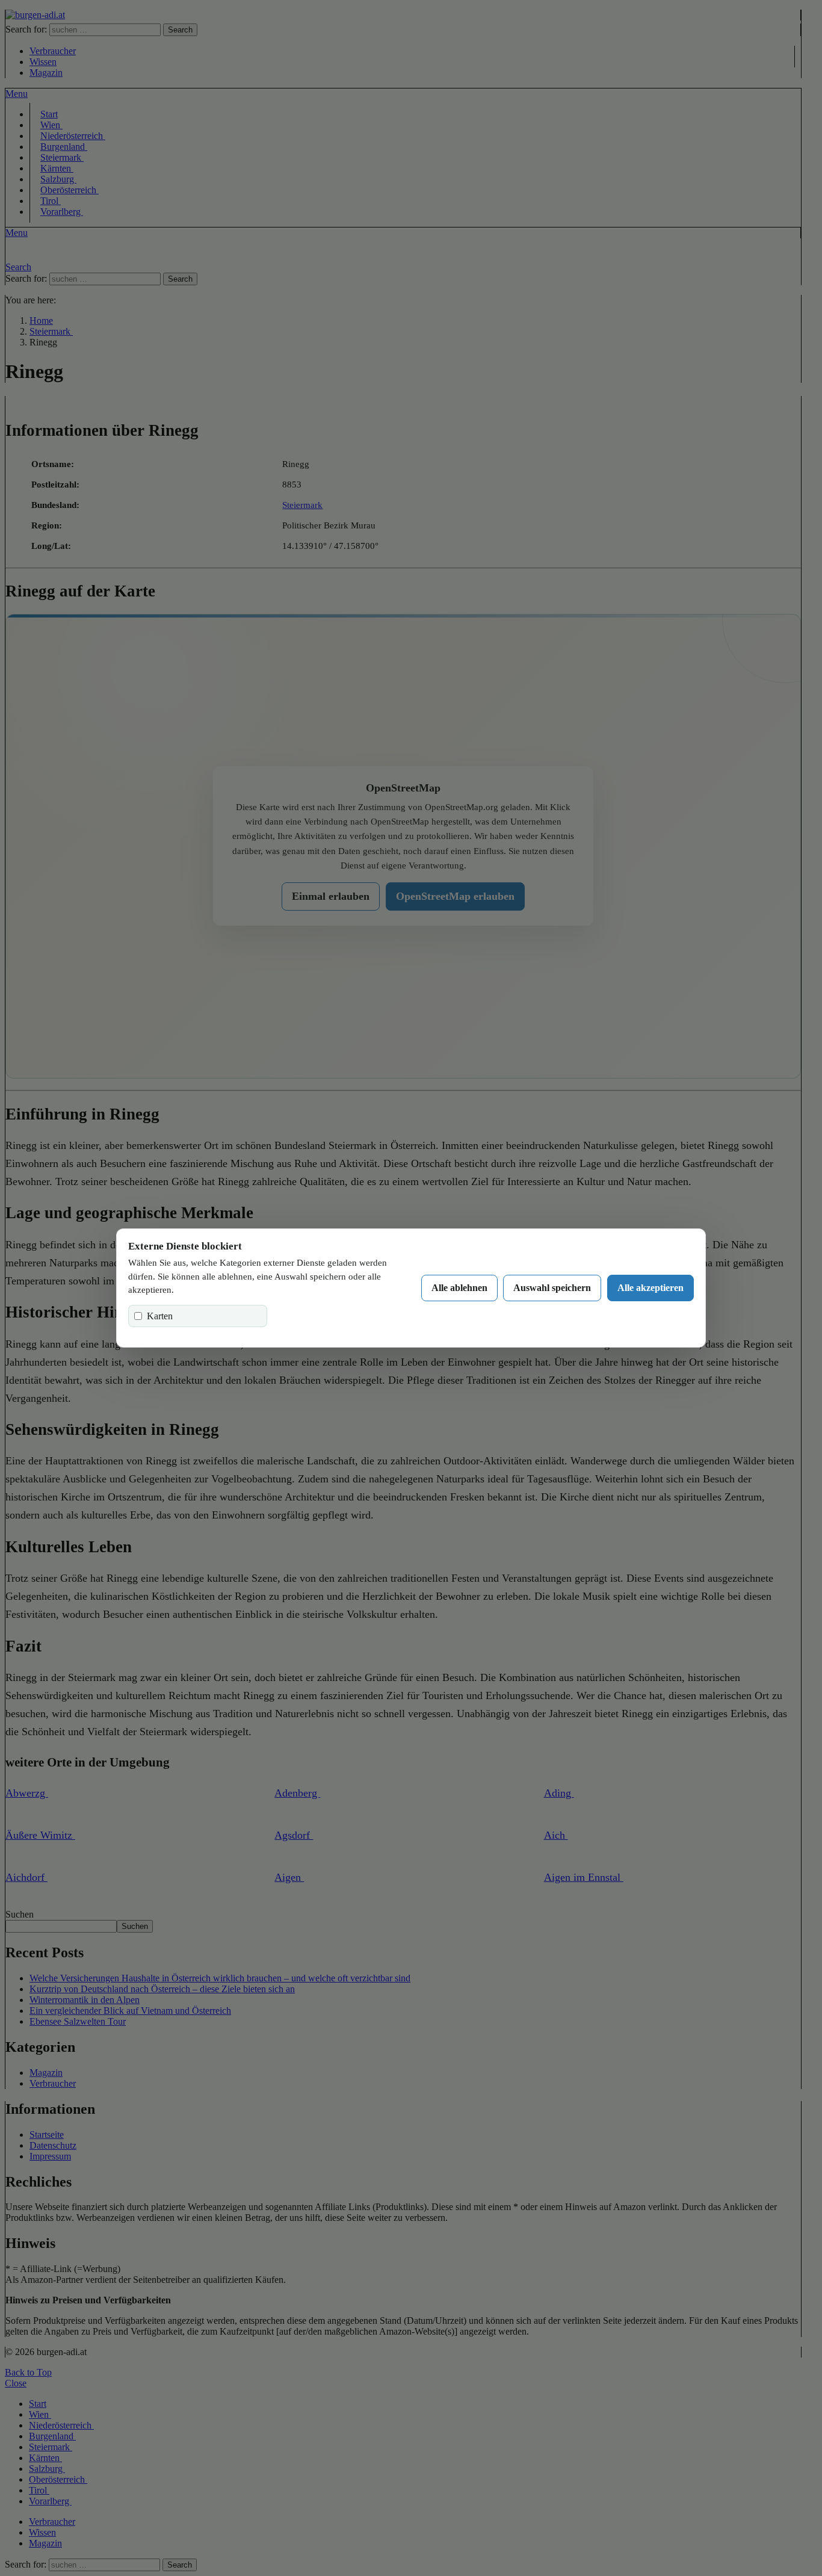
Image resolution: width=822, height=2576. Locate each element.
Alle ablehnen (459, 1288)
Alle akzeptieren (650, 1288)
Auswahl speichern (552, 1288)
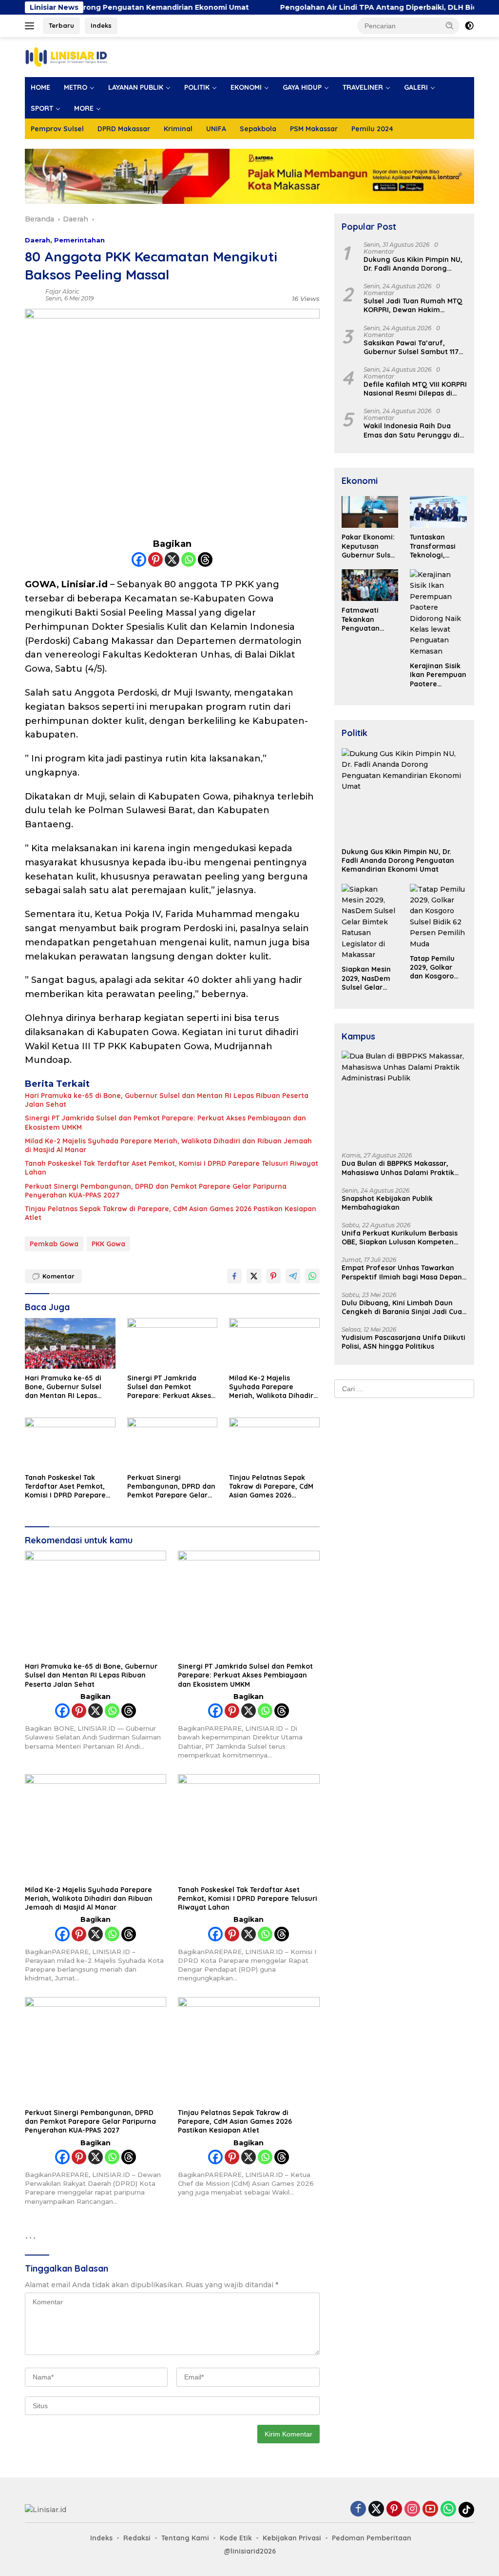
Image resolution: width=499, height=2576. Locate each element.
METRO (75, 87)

--------------------------------------------------

**WHAT TO DO**: With the pictures omitted, the material is to be transcribed exactly.

**EXPECTED ANSWER**:
Image resolution: width=822, height=2576. Locate each element.
Alle ablehnen (459, 1288)
Alle akzeptieren (650, 1288)
Auswahl speichern (552, 1288)
Image resolution: width=499, height=2576. Locate each element.
METRO (75, 87)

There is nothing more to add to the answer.